Method: Consecutive participants (n=100, age ≥60 years) with two brain MRI exams between Jan 2021 and Oct 2023 and less than 180 days between exams were selected from NYU Langone's Alzheimer Disease Research Center database. Images were acquired on the same Siemens 3T PET-MR system using 32-channel head coil and sagittal T1-weighted MPRAGE sequence (TR=2100ms; TE=2.98ms; TI=900ms; FA=8°; bandwidth, 260Hz/pixel; GRAPPA, 2; matrix, 256x240x176; voxel, 1x1x1 mm3; acquisition time, 4:35min). FreeSurfer 7.1 was used to segment the brain and determine regional volumes, cortical thickness, and intracranial volume (ICV). We compared bilateral and total hippocampal volume, entorhinal cortex thickness, AD signature (after Dickerson et al. Cereb Cortex 2009; PMID: 18632739), and ICV between two exams. Test-retest reliability was assessed using mean absolute difference, root mean square difference, and intraclass correlation coefficient (ICC). Inter-exam differences in AD measures were tested for association with demographic, cognitive (MOCA), and imaging features using linear regression.
Result: The 100 participants (age, 73.5±6.1 years, 64% women, 33% Black, 9-20 years education) had MRIs within an interval of 5.5±5.2 weeks (Figure 1). FreeSurfer estimates of MRI-based biomarkers of AD were consistent between exams (Table 1). There were no associations between the differences in any of the FreeSurfer measures and inter-MRI interval or participants' demographic and cognitive/biological features (Figure 2). Detecting within-individual 1% change in AD signature, whole hippocampus, or entorhinal cortex (using paired t-test) at p=0.05 and 80% power, would require an estimated sample of 38, 69, or 347 subjects, respectively.
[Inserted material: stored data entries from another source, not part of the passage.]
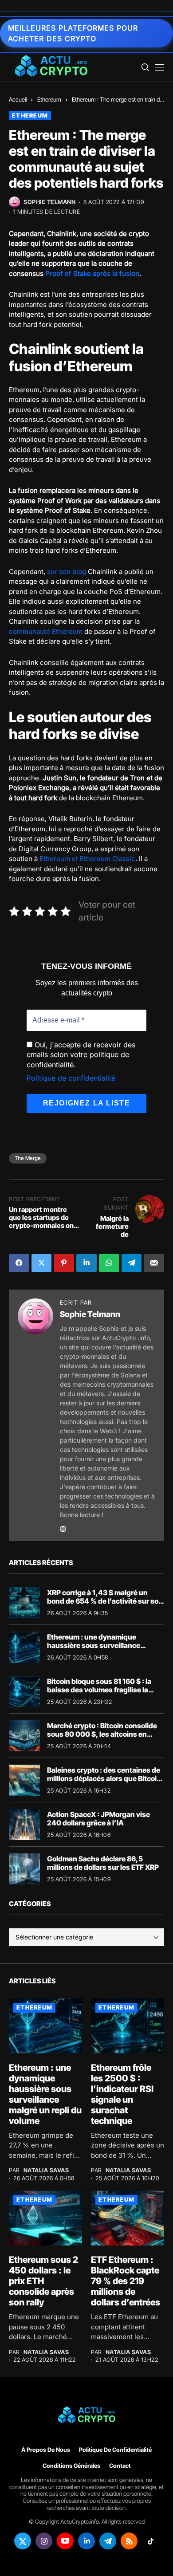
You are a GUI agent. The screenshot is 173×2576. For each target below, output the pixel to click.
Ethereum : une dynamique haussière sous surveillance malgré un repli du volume (93, 1645)
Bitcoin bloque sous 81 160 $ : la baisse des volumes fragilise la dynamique (99, 1690)
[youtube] (65, 2541)
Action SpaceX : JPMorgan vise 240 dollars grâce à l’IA (98, 1818)
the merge (28, 1158)
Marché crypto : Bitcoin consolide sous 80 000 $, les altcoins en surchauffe (102, 1734)
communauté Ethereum (46, 631)
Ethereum (49, 99)
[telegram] (107, 2541)
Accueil (18, 99)
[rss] (129, 2541)
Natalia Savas (46, 2170)
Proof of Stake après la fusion (92, 273)
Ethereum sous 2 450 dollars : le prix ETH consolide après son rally (43, 2281)
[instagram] (43, 2541)
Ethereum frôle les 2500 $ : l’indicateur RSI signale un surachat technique (122, 2094)
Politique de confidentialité (71, 1078)
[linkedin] (86, 2541)
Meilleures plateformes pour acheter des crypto (73, 33)
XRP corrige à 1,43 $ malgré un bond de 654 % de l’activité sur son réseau (105, 1601)
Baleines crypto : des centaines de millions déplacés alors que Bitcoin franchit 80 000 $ (104, 1778)
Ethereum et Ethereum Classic (87, 858)
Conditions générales (71, 2465)
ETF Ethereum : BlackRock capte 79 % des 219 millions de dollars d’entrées (125, 2281)
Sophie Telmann (49, 202)
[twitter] (22, 2541)
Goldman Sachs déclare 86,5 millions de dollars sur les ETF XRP (103, 1863)
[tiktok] (150, 2541)
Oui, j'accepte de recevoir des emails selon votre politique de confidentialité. (81, 1054)
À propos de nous (45, 2449)
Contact (120, 2465)
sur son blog (66, 571)
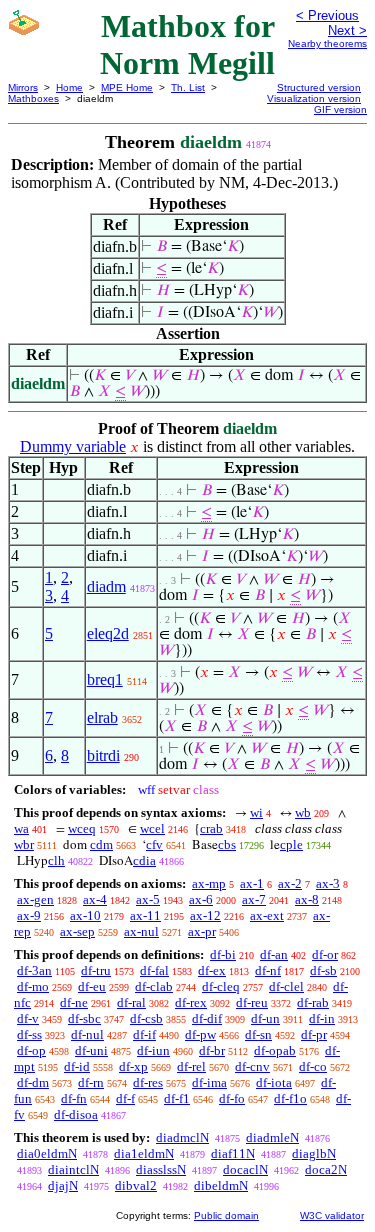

Conclusion: Our test-retest results reflect random errors due to image acquisition and post-processing precision of FreeSurfer 7.1. The test-retest reliability of most measures is excellent, except entorhinal cortex thickness. Detecting small neurodegenerative changes appears to be feasible with relatively small sample sizes.
© 2024 The Alzheimer's Association. Alzheimer's & Dementia published by Wiley Periodicals LLC on behalf of Alzheimer's Association.